Post by patrick013 »

retiringwhen wrote: Mon Dec 02, 2019 10:12 am
patrick013 wrote: Mon Dec 02, 2019 9:50 am All the comments I see miss the main point. The 50 stock dividend indexes have the best history, large cap or multi cap indexes. So if you want to personalize your portfolio for a 10% dividend tilt the conversation should be about those. All of those stocks selected from well known domestic general stock indexes. Not temporary performers or non investment grade companies.
So, I just want to re-state your assertion in my own words to ensure I understand you.

You (patrick013) believe that a Large Cap stock's history of comparatively high dividends is a predictive factor for future outperformance for individual stocks when compared to Total Stock Market Indices. By choosing the 50 that best match that criteria, you have a diversified investment that will beat the Total Stock Market (or Large Cap) indices normally used for passive investing.

Do I have it?
I do believe that 2 + 2 = 4

So yes, 50 dividend stocks chosen from a LC index and held for several or more decades has beaten
the LC index after tax in several studies. The 50 stocks placed in an index and rebalanced
once or twice per year and otherwise handled like any other index with index replacement and
reinvestment is a very good tilt IMO as studied thru many business cycles.

Same thing for a multi cap index where 50 stocks are selected by dividend yield from that index.

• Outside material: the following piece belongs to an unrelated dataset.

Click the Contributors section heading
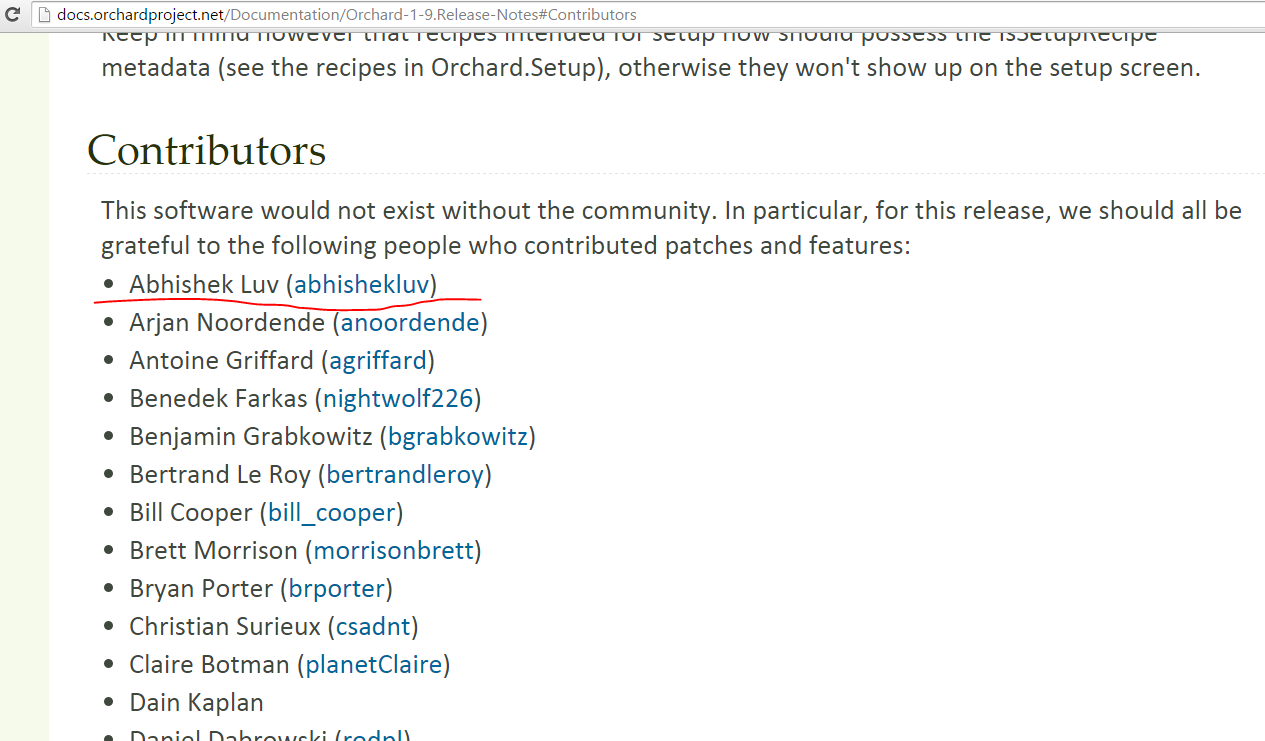 (x=207, y=150)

These are weighted by dividend yield or equally weighted so the index would be doing traditional
diversification. They have to be in an index and sold as an ETF or mutual fund if that is the
question. I wouldn't say I would buy individual stocks like Chevron, or TRTN, or TOT, or EPD,
or whatever. Even AT&T may reduce dividends as more people cancal cable services. So the
index will provide needed diversification and needed index replacement. I'm not talking about
individual stocks at all but rather a high dividend yield 50 stock index sold to investors publicly.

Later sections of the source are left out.